Return only the lines running from the first line of the listing through the one with "For every named target in this 1484×2470", unchanged.
#####
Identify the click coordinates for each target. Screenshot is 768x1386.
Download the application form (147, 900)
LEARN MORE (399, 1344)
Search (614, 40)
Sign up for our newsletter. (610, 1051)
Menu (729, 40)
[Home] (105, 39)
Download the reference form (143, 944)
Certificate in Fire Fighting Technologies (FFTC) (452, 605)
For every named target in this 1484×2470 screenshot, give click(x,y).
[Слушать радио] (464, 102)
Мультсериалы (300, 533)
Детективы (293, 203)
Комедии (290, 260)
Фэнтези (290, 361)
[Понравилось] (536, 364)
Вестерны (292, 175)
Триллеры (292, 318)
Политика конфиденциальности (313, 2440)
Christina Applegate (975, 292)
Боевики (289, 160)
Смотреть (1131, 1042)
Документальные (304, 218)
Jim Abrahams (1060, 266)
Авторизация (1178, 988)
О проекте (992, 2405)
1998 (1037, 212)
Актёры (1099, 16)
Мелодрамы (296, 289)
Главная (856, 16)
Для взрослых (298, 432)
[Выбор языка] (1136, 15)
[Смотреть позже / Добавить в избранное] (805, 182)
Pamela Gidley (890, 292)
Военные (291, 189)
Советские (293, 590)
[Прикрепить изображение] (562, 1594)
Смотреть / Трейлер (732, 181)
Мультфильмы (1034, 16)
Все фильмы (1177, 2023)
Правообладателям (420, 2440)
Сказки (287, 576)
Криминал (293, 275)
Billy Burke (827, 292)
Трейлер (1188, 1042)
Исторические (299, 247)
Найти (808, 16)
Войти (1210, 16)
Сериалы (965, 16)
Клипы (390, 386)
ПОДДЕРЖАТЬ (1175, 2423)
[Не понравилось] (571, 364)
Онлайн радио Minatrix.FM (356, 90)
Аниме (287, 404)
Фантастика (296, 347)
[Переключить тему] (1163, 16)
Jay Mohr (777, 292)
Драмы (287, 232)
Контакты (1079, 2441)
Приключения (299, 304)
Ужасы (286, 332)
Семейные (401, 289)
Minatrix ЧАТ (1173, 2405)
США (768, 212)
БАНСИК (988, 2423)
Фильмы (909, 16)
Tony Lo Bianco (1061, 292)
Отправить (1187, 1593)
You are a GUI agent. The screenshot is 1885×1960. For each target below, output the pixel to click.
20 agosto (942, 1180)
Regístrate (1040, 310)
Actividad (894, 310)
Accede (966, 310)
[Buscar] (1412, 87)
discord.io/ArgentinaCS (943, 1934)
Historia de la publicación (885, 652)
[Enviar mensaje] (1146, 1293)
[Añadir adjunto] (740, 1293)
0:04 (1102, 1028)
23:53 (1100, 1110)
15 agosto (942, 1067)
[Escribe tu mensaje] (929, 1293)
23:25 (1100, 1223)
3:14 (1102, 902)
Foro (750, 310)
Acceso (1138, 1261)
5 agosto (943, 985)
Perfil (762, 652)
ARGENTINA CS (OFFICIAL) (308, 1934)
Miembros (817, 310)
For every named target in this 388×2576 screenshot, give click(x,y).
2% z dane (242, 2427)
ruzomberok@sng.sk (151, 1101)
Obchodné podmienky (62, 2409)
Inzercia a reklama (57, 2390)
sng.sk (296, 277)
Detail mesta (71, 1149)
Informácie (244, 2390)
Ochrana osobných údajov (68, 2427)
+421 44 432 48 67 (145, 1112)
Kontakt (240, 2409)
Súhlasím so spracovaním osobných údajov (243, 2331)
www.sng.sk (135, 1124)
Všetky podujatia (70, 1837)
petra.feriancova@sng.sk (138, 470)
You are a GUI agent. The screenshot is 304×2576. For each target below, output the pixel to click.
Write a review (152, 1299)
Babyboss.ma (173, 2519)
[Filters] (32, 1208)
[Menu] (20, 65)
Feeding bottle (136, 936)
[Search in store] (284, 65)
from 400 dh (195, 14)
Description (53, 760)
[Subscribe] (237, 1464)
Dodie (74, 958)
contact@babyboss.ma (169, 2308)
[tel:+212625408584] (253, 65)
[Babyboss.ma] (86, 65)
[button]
#####
_Result of the exercise_
Identify the click coordinates for each target. Screenshot is 768x1386.
Download the application form (147, 900)
LEARN MORE (399, 1344)
Search (614, 40)
Sign up for our newsletter. (610, 1051)
Menu (729, 40)
[Home] (105, 39)
Download the reference form (143, 944)
Certificate in Fire Fighting Technologies (FFTC) (452, 605)
For every named target in this 1484×2470 screenshot, give click(x,y).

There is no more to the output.